High Zoë - University of Chicago, University of Chicago, Chicago, United States

Panel

59 – Sensing the Past: New Perspectives on Early Modern and Modern South Asia

Abstract

This paper asks what discussions of Indian music by Iranian émigré poets can tell us about how ‘inaudible’ music was experienced in 17th century South Asia. Building on recent scholarship on music as a site of translation and interpretation, it explores how the ephemeral experience of listening was translated into the medium of Persian poetry and ornate prose.

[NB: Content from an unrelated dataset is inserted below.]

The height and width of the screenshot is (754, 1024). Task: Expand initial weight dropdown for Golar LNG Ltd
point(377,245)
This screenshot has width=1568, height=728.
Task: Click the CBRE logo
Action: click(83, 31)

Mughal-period treatises and poetry on music often reference the blending of Persianate and Indic idioms to create something new, but as South Asian musicologists have observed, they often leave us with little information about what such innovations sounded like. However, texts about music do often refer to the emotional effects listening to rāgas and lyrics in Hindawi generated in listeners, which could include spiritual ecstacy; the ease of the experience of exile (ghurbat); or a specific aesthetic pleasure generated by strangeness. To approach how Persian authors described the experience of listening, I will focus on the autobiographical writings of a peripheral Mughal poet, Tughra Mashhadi (d. 1667). Drawing on Sufi poetic models such as Jalal al-Din Rumi, Tughra thematized music as transcendental and all-pervading. At the same time, he drew the celestial music of the spheres into a specific place and time, emphasizing the experience of listening as embodied and personal, and weaving the affective power of the music of India into his life-narrative. For Tughra and other émigré writers, music did not simply flatten cultural difference. Rather, they viewed unfamiliarity itself as giving rise to the specific pleasures of Indian music, and its potent effects on the heart, mind, and body.